▶ _Descripción de la tarea_
Cambia "Click" por "Tap" en las entradas que van desde el comienzo hasta la línea que contiene "Looking at the", ambas incluidas. Reproduce solo esas líneas y deja todo lo demás igual.

▶ _Entradas del conjunto de datos_

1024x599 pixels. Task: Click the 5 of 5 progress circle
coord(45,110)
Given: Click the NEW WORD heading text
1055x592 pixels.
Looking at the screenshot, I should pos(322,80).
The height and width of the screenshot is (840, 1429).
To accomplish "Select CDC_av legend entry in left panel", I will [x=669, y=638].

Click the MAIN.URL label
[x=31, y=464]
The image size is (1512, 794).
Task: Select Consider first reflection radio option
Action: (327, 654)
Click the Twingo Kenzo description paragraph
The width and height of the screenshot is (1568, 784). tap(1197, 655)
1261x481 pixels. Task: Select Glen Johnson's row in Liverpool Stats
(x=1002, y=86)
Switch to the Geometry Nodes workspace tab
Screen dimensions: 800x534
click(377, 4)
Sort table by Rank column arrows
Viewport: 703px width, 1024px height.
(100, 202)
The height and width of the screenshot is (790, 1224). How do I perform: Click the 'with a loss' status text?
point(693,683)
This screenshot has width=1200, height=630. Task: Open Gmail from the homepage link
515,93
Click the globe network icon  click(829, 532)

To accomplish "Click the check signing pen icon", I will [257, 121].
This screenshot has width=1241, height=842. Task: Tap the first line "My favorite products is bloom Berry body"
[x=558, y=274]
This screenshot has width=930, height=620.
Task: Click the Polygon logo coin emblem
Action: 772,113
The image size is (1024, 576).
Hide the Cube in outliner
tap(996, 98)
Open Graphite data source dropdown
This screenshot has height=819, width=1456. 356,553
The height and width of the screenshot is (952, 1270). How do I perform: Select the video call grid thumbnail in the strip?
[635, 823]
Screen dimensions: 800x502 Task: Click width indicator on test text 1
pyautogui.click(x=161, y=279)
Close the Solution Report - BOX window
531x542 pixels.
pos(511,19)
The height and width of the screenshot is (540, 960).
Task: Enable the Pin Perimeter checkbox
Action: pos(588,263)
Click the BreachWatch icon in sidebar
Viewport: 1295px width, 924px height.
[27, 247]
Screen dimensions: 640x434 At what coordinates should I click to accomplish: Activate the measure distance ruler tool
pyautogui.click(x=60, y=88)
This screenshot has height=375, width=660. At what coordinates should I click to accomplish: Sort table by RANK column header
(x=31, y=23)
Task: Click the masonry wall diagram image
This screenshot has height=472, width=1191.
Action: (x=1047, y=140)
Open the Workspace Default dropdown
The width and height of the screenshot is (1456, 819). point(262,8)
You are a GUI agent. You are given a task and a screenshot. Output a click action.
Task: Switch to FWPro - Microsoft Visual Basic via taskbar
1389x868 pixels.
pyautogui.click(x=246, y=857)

▶ _Resultado del ejercicio_
1024x599 pixels. Task: Tap the 5 of 5 progress circle
coord(45,110)
Given: Tap the NEW WORD heading text
1055x592 pixels.
Looking at the screenshot, I should pos(322,80).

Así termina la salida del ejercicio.